The Rules of the Road, as the Auto Club calls them, will change in the new year. Here are some of the changes as of January 1, 2008:
Assembly Bill 808 requires applicants for a driver’s license or license renewal to sign a declaration that states if they drive under the influence of alcohol or drugs and someone is killed as a result, they can be charged with murder. This allows a prosecutor, according to the Auto Club, to have the option to charge a first-time offender with second degree murder in a fatal DUI case.
Prompted by street racing, Senate bill 67 broadens vehicle impound laws to allow law enforcement to seize a vehicle when arresting a driver for reckless driving, reckless driving in an off-street parking area or exhibition of speed.
Can teenagers talk on the phone and drive? That’s the common question behind two new laws. Senate Bill 33 prohibits anyone under the age of 18 from use of a cell phone or any other mobile service device, such as a BlackBerry, while driving. Senate Bill 1613 says drivers 18 years of age and older must use a hands-free device if they use a cell phone wile driving. These two cell phone laws go into effect July 1, 2008. So, there’s still time to comply.

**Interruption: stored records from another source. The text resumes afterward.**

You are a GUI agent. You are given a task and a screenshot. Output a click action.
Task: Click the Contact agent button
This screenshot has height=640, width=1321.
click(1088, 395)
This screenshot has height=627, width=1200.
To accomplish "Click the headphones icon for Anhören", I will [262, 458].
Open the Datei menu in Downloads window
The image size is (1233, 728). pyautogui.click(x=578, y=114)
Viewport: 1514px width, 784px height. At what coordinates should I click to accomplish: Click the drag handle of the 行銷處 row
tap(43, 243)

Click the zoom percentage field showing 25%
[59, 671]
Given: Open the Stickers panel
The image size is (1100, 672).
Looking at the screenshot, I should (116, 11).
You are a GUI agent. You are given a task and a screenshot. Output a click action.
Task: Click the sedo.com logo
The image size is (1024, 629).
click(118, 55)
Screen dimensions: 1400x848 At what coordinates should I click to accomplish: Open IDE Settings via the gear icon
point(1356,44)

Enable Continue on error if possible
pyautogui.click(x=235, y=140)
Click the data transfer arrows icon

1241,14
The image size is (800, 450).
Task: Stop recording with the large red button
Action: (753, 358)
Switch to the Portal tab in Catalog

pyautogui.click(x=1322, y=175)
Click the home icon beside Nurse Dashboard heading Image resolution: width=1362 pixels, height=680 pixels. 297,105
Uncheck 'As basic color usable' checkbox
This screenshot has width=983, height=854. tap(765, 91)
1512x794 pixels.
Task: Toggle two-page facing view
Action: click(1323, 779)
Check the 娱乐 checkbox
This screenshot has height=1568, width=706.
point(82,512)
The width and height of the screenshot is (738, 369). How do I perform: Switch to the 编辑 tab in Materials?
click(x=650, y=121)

Other laws will not allow persons charged with DUI or hit and to attend traffic school to obtain a clean record. Another law makes it illegal to smoke cigarettes, a cigar or a pipe in a motor vehicle where a minor is present. Violators can receive a fine of up to $100 per person.
Here’s another law that starts in July of 2008 and ends in 2016. You will pay more money to register a vehicle and take care of smog impacts. Consumers can expect to pay from $3 to $11 more. The money will supposedly go for research and development of alternative fuels.